History reshapes Canadian identity

The prevailing and distorted view of our history is one that suggests Canada’s founders celebrated social democracy and collectivist notions

When the names Archibald, Coles and Mowat are mentioned most Canadian might ask who these guys played for. One hundred and forty-five years ago, those three, John A. MacDonald and 29 others finalized the documents that created the confederation of colonies that became Canada. Beyond the 1867 date and the anecdotes of John A. MacDonald’s fondness for good whiskey, the history of our founding is rarely taught in our public schools. When our founding is presented, progressive historians misrepresent the facts to create a revisionist view of our history. Our founders are portrayed as privileged (mostly) English gentleman who gathered in 1867 to “do a deal” and establish a “non-American” federal confederation.

The prevailing and distorted view of our history is one that suggests Canada’s founders celebrated social democracy and collectivist notions that trump individual rights and freedoms. This, we have been taught, is what distinguishes Canadians from our American cousins. Our notions of peace, order and good government is presented as somehow more attractive than the U.S.A.’s legacy of guns, greed and God.

The truth, as documented in the letters, essays and debates of our founders, demonstrates our founding values and principles to be much more in line with those of Americans like James Madison than socialists like Pierre Trudeau.

Direct communications of our Canadian founding fathers reference John Locke, William Blackstone and others who look to the individual and warn of collectivism. Our founders looked for guidance and direction to the Federalist Papers, the pre-cursor documents to the American Constitution, to craft the documents that would form the basis of our confederation.
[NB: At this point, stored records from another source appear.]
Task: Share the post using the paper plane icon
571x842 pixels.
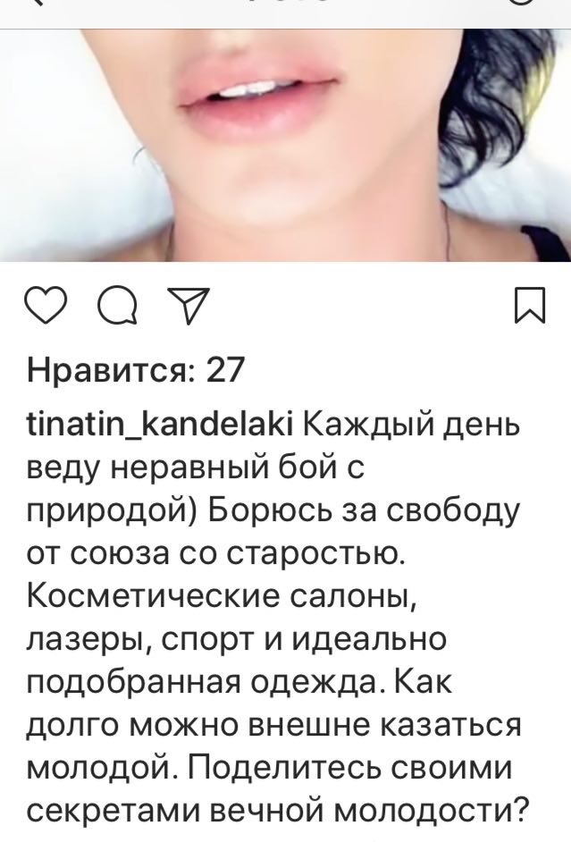Action: click(189, 306)
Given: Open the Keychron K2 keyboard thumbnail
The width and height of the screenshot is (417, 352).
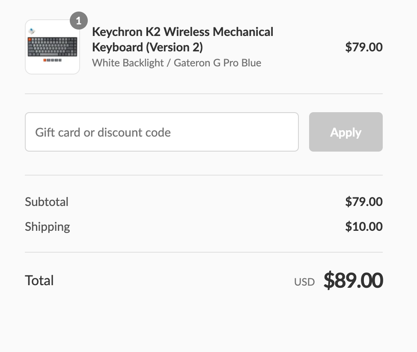Looking at the screenshot, I should 52,47.
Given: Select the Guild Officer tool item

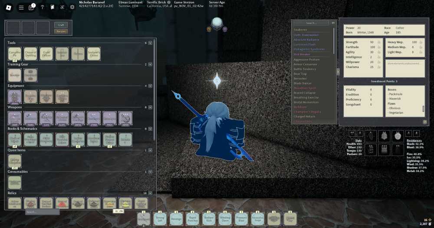Looking at the screenshot, I should (x=46, y=54).
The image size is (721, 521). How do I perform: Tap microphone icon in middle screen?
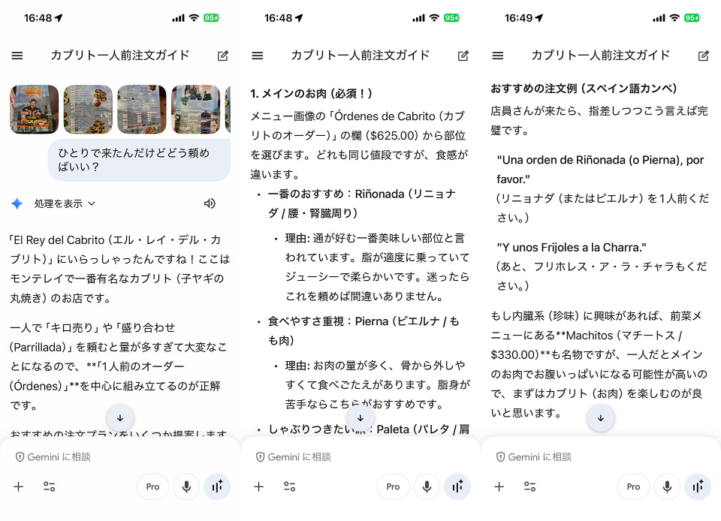(x=427, y=486)
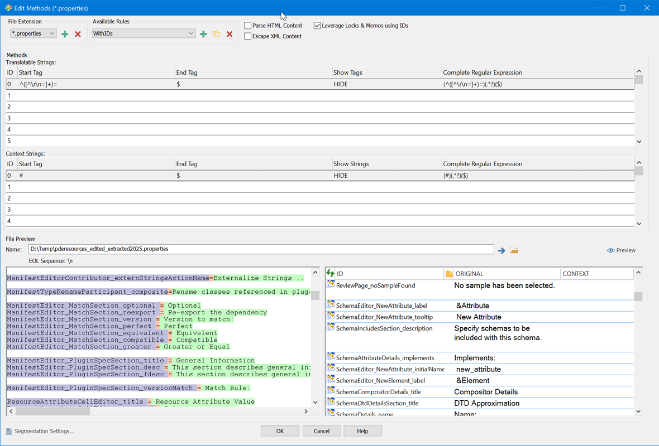Viewport: 659px width, 446px height.
Task: Open Segmentation Settings link
Action: pos(44,431)
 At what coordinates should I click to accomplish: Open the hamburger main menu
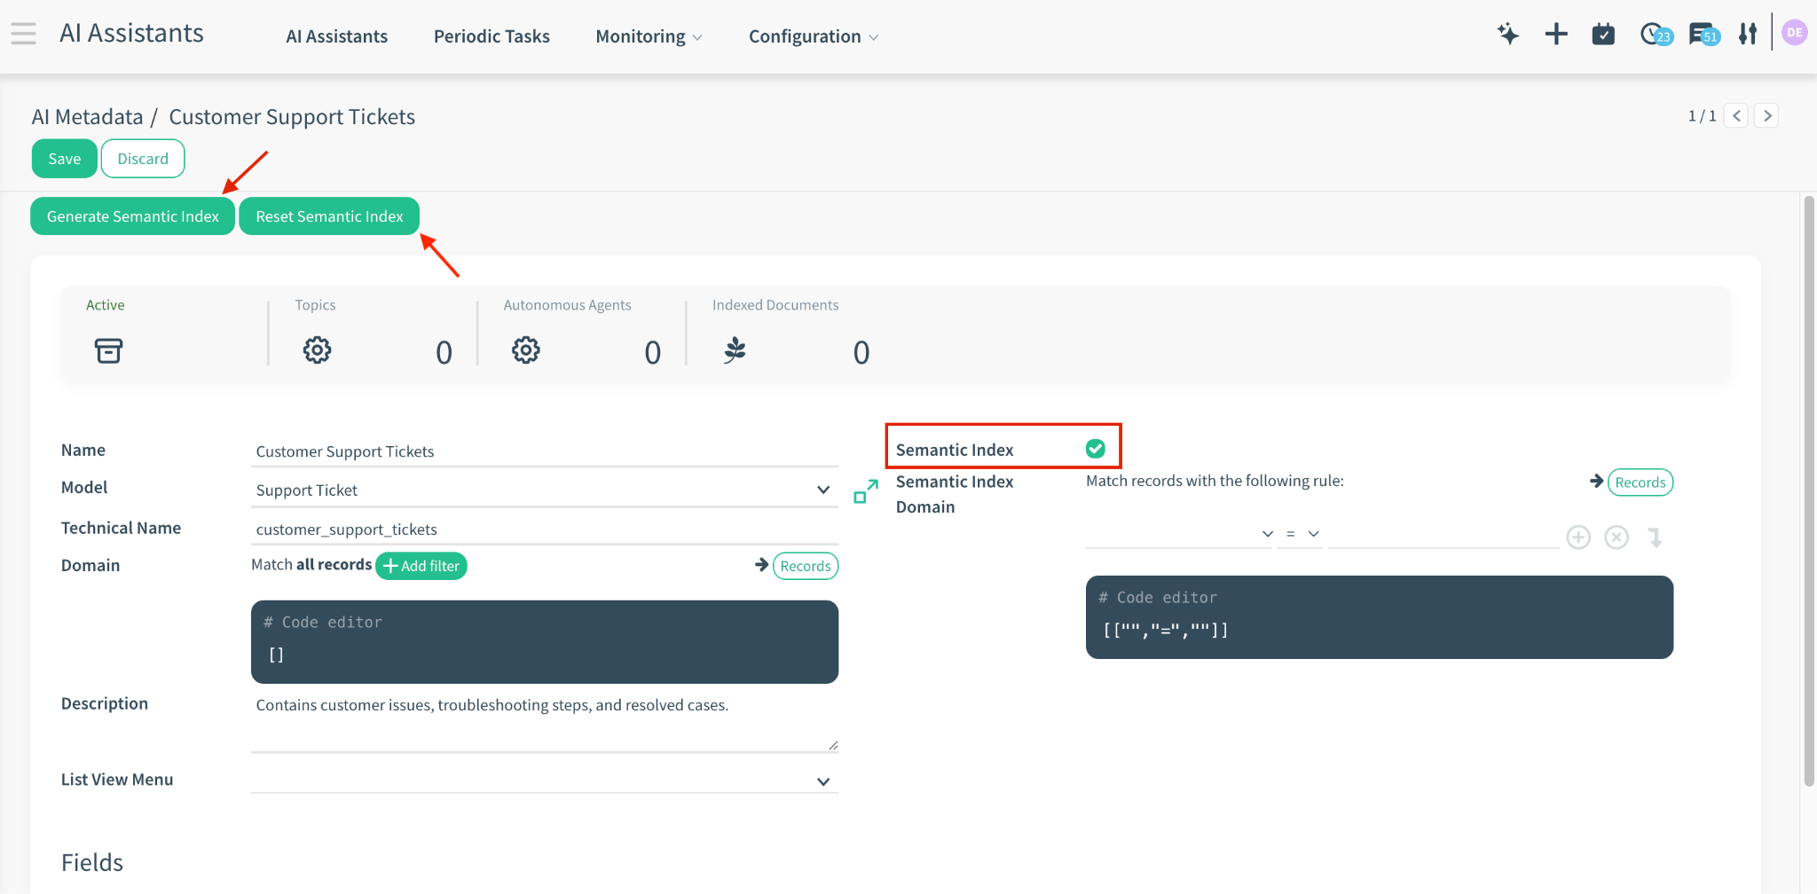(x=24, y=35)
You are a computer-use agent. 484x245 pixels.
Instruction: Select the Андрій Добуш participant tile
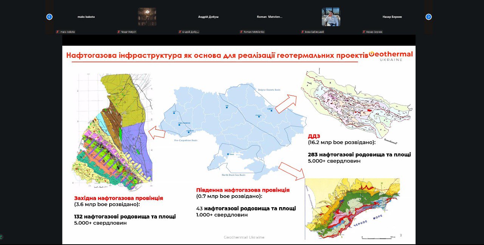point(208,17)
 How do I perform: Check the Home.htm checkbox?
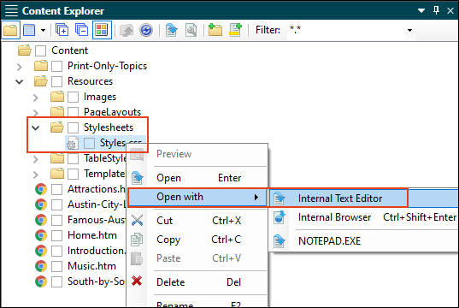[x=56, y=235]
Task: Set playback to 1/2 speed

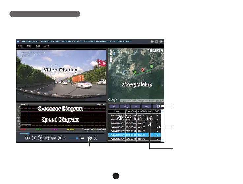Action: pos(47,138)
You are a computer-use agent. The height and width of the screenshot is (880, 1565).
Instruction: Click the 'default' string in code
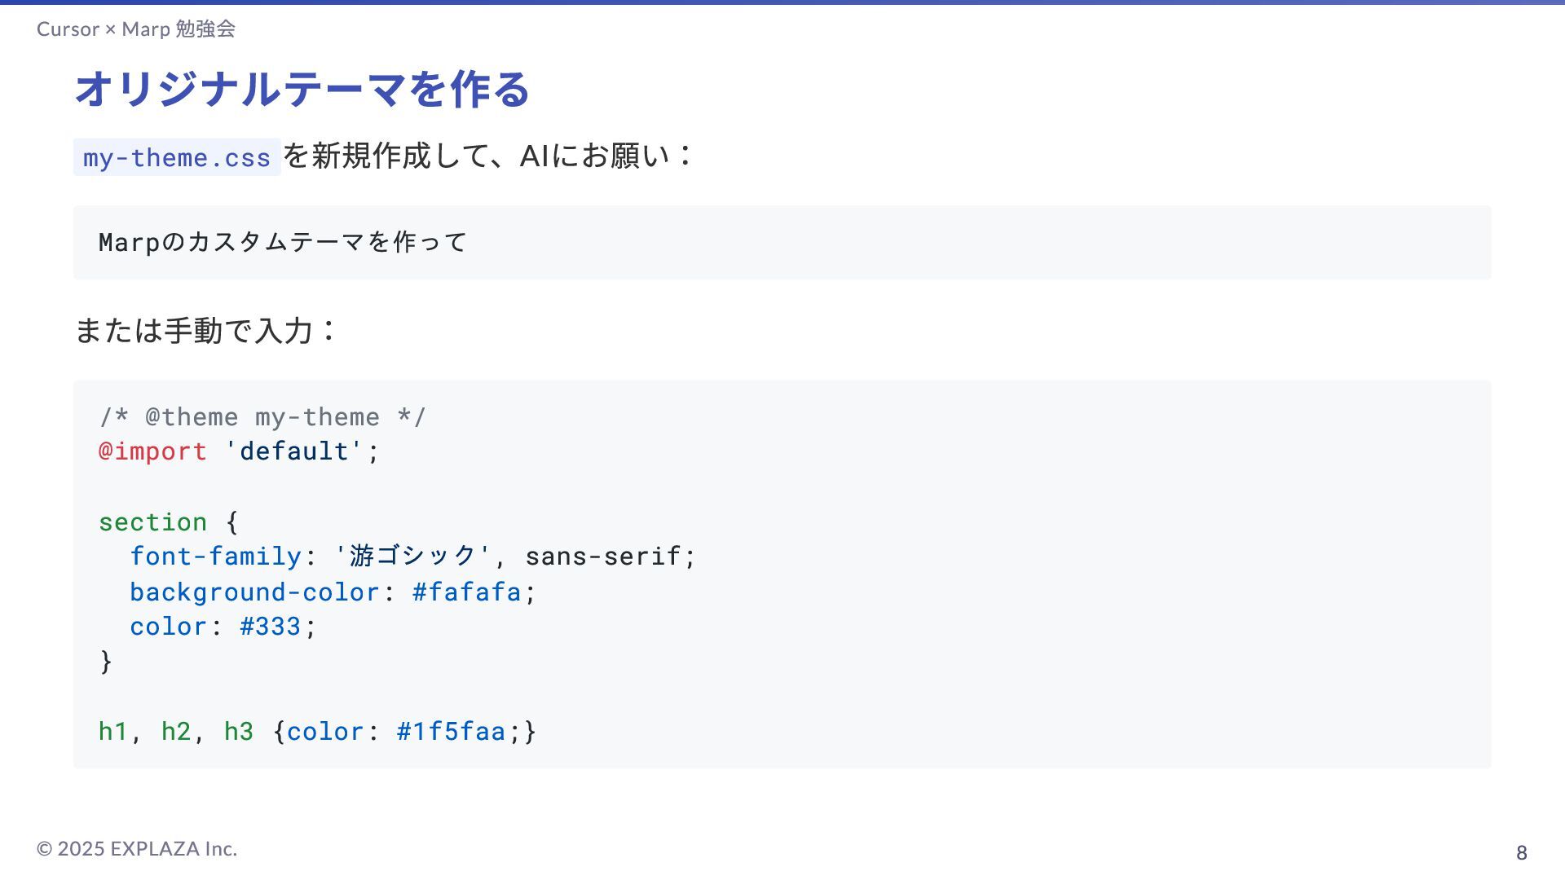[x=293, y=451]
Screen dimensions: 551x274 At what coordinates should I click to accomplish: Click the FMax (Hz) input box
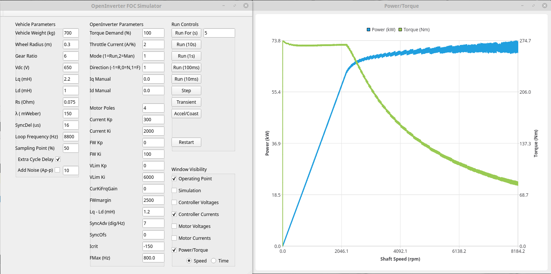153,258
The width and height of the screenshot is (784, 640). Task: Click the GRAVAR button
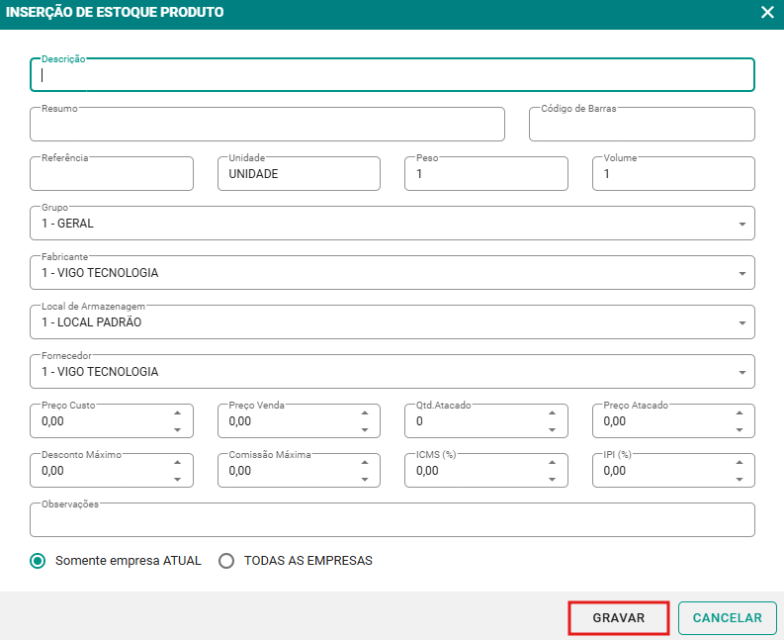click(619, 618)
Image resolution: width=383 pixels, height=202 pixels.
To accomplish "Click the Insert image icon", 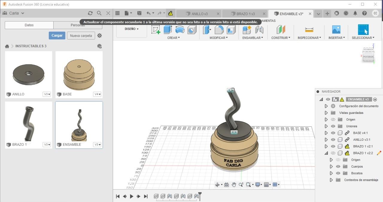I will [x=336, y=30].
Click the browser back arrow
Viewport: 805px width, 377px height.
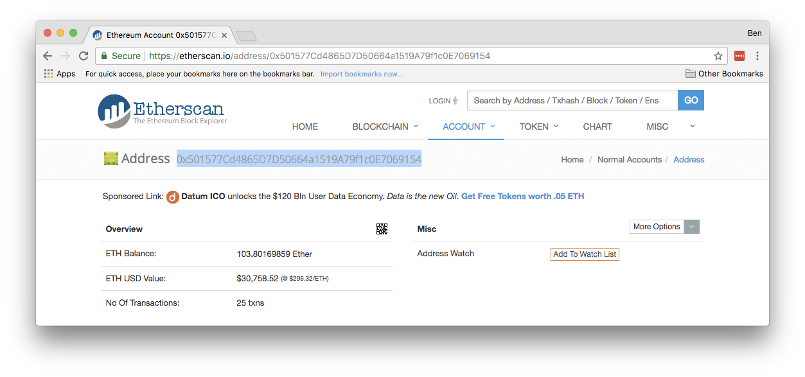pos(48,56)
Nowhere in the record is there mention of reliance on the tenets of Fabian socialism or early Bolshevism guiding our founding principles.

Canada and the United States share a history based on British Common Law, that evolved from the Magna Carta, the Act of Settlement and others, all of which seek to protect the rights of the individual from oppression by the Crown or government.

Our Fathers of Confederation were raised in an era of British exceptionalism. They were patriotic and for the most part loyal monarchists and would have been educated in British history. They would have witnessed the development of the U.S. federation and sought to adopt the best attributes of that confederation in our own. It is unlikely, at best, that the social democratic principles of the modern Trudeau Liberals and the NDP existed, much less were considered worthy.

Documentation confirms our Fathers of Confederation held that individuals were endowed inalienable rights by their Creator, the rights to life, liberty and the enjoyment of personal property. Like Locke and Madison, they believed that government ought to be limited, constrained by the people and restricted by clearly enumerated responsibilities. All these concepts are contained in the British North America Act that created Canada in 1867, and in references to historical individual rights of the British people.

Although these are traditional British and Canadian values, they don’t fit the modern Liberal narrative that Canadians are, because of our mythical social democratic roots, morally superior to Americans. Canada’s recognition of individual responsibility and rights has been systematically erased from our “official” history and been replaced with notions of social democracy and community.

Pierre Trudeau moved to significantly limit our individual rights with his ill-conceived Constitution Act of 1982. At the behest of the NDP and with Trudeau’s support, private property rights were expressly omitted from the Charter and the Constitution of 1982. In Trudeau’s Constitution all the basic rights of speech, religion, the press and association, that most Canadians believe we share with the Americans, are severely limited by government. To assume, as an individual Canadian, explicit protection from government as a matter of rights, is not just false, it is dangerous — ask any gun owner, or anyone who has run up against a human rights tribunal.

We are fortunate to have a current federal government that at least mouths the platitudes of personal freedom. This may change, and other political parties have little concern for individual rights, and ironically, through our Charter of Rights, enjoy the means to further oppress individual rights in the name of the common good.

While there is much to celebrate about Canada on July 1, we should also keep in mind that the Canada we think we have, and was envisioned by our freedom-loving Fathers of Confederation, is not the Canada we have become. We can thank Pierre Trudeau for this, but the blame resides with each of us. On July 1, learn about our Fathers of Confederation — perhaps with some education we can reinvigorate their dream of liberty.

 

 

 

Mark Walker is the publisher of the Penticton Western News.